BEGIN

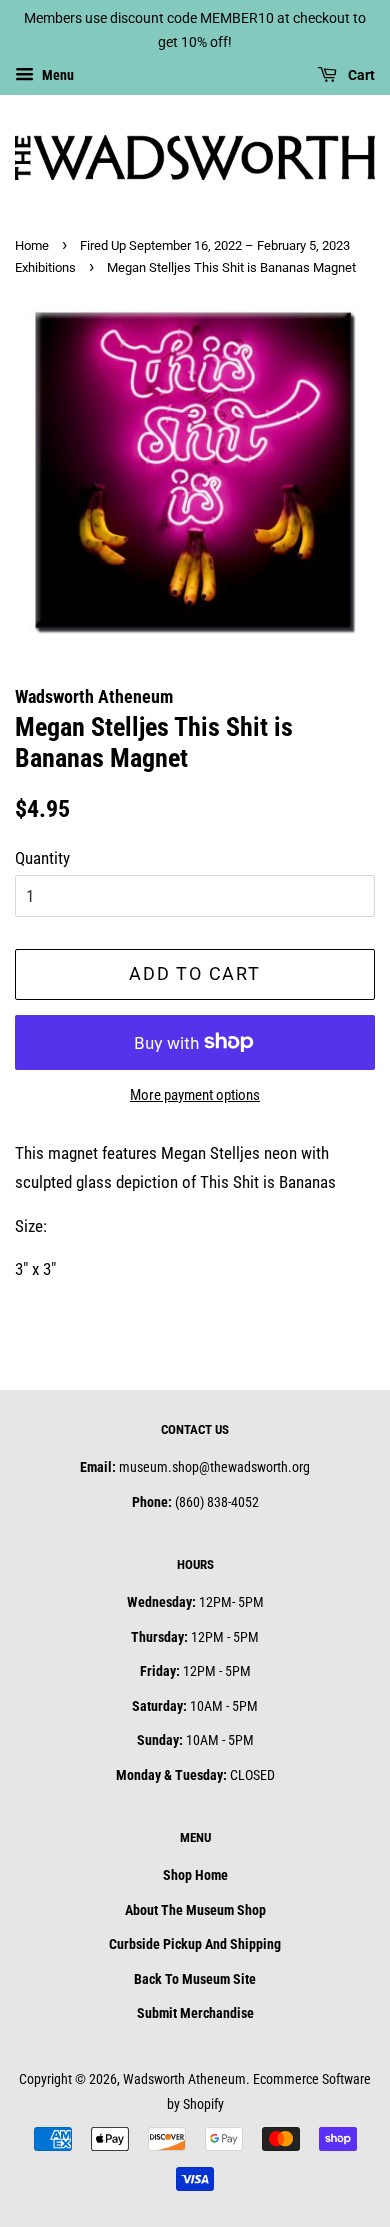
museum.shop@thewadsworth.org (214, 1467)
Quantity (42, 858)
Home (32, 245)
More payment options (195, 1095)
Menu (56, 75)
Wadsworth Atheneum (184, 2079)
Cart (360, 75)
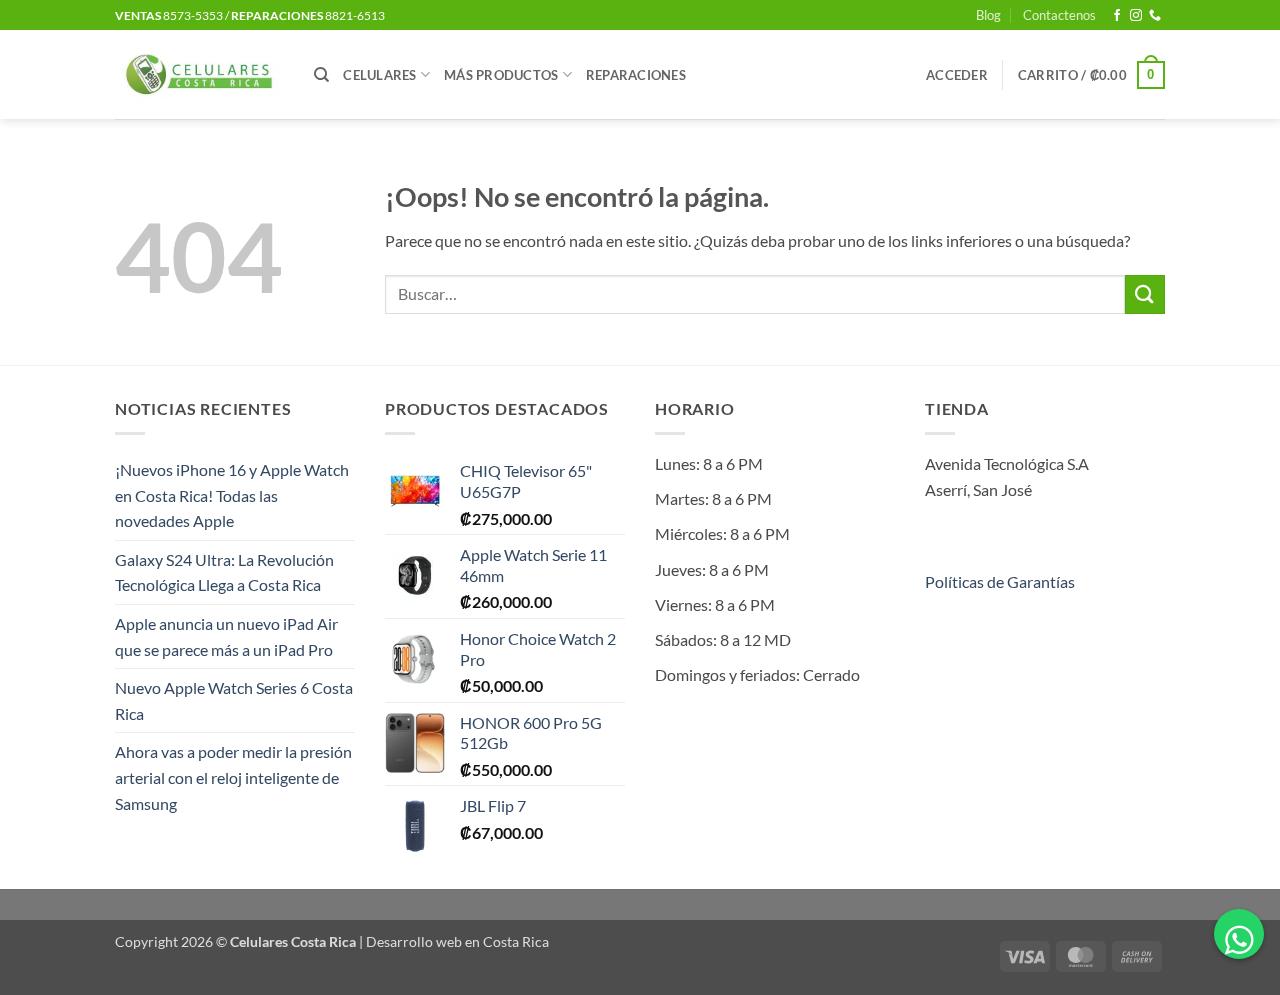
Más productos (501, 75)
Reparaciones (636, 75)
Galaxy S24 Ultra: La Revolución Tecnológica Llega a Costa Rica (224, 572)
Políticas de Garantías (1000, 581)
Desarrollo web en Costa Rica (457, 941)
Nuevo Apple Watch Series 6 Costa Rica (234, 700)
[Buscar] (321, 75)
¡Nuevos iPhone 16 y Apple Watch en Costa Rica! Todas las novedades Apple (232, 495)
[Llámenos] (1155, 16)
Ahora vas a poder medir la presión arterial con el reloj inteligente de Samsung (233, 777)
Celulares (379, 75)
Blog (988, 15)
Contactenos (1059, 15)
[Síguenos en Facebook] (1117, 16)
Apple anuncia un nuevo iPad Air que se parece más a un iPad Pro (226, 636)
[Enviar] (1145, 294)
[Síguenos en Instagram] (1136, 16)
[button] (957, 75)
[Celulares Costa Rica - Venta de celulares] (199, 75)
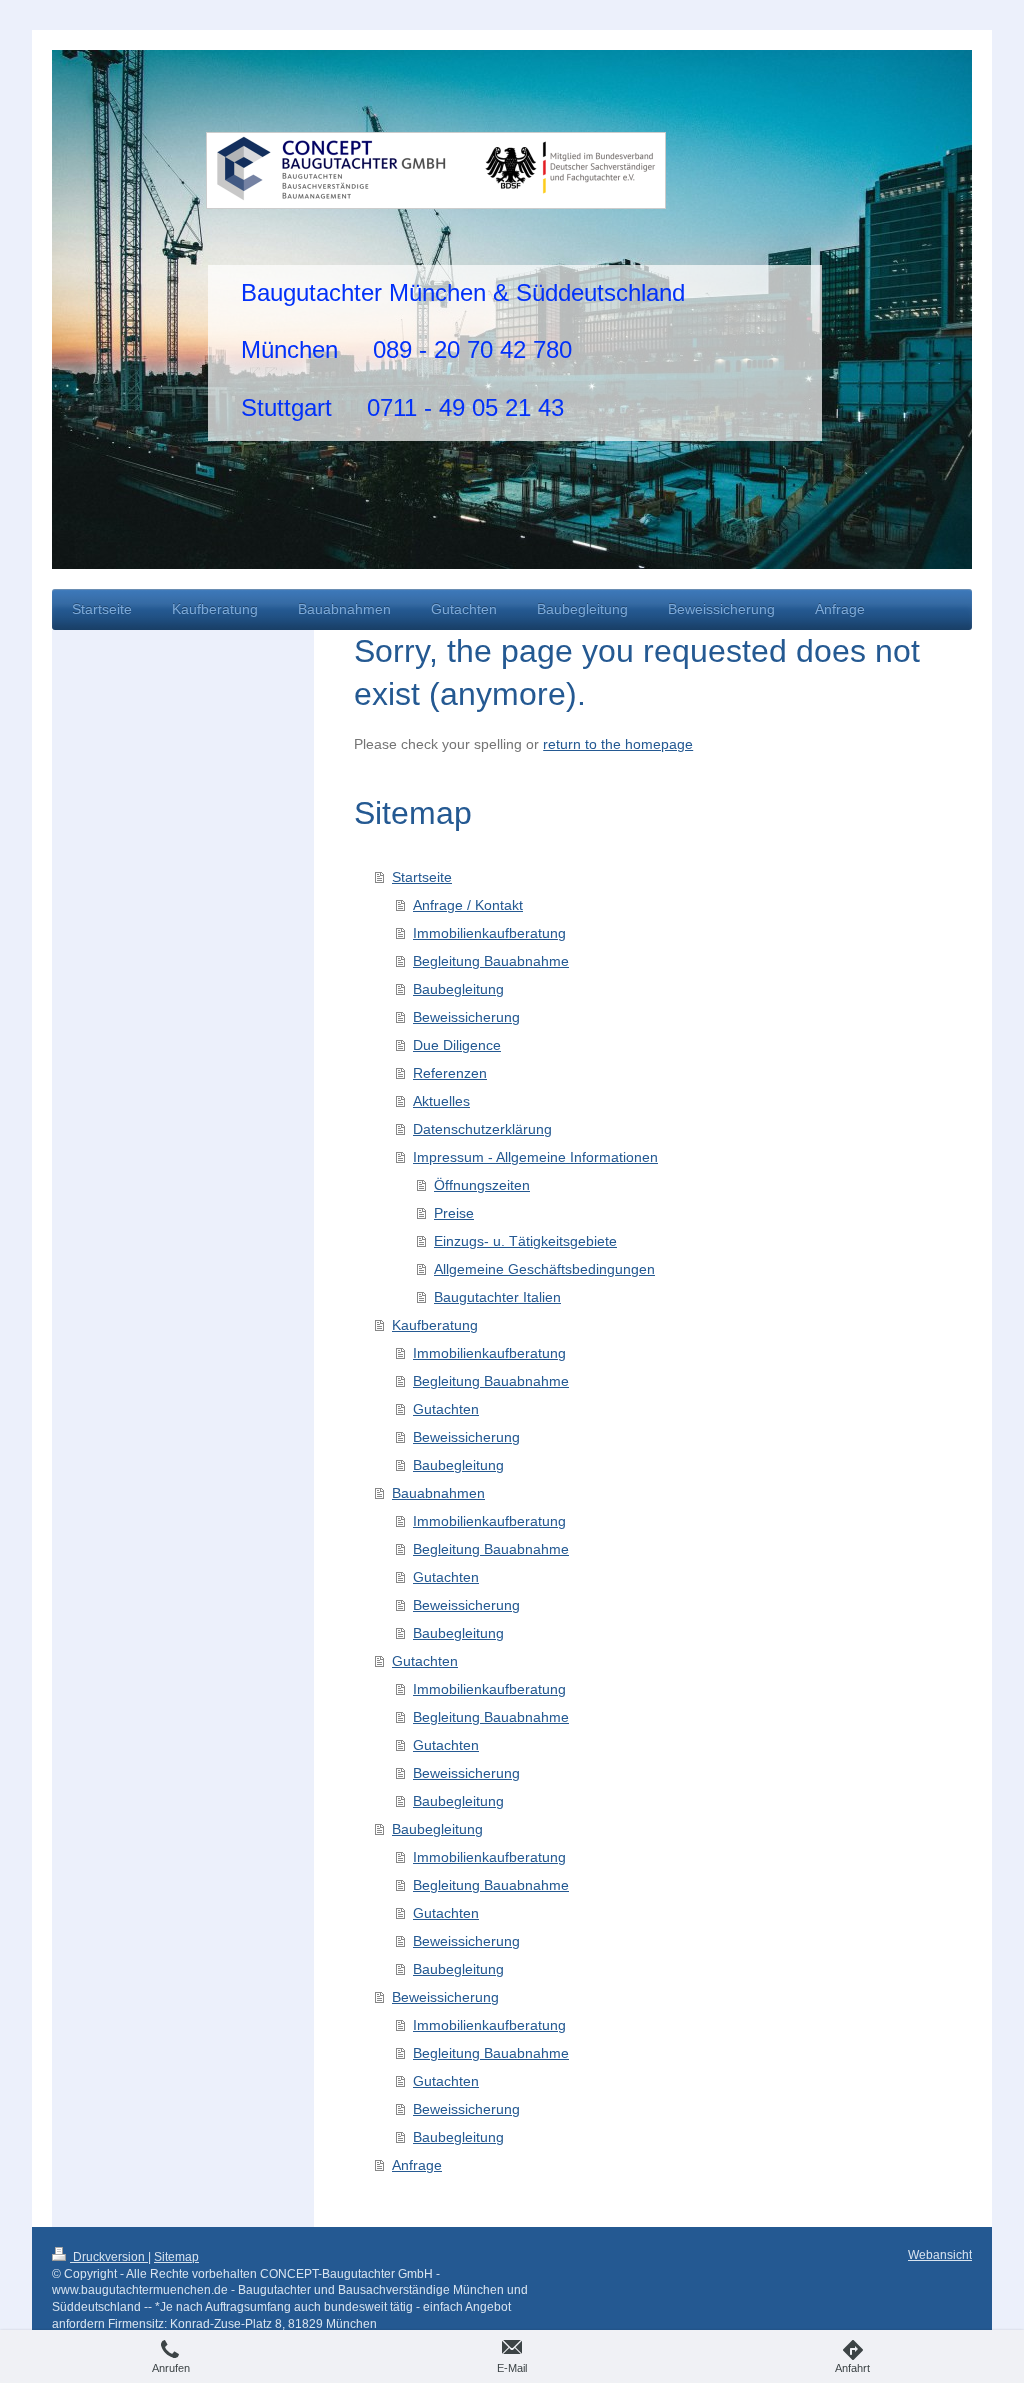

END

### Task
The range to transcribe runs from the line holding "Celulares (379, 75)" through the final line of the data above; copy it exactly and exclude the pictures.

### Response to this task
Celulares (379, 75)
Blog (988, 15)
Contactenos (1059, 15)
[Síguenos en Facebook] (1117, 16)
Apple anuncia un nuevo iPad Air que se parece más a un iPad Pro (226, 636)
[Enviar] (1145, 294)
[Síguenos en Instagram] (1136, 16)
[button] (957, 75)
[Celulares Costa Rica - Venta de celulares] (199, 75)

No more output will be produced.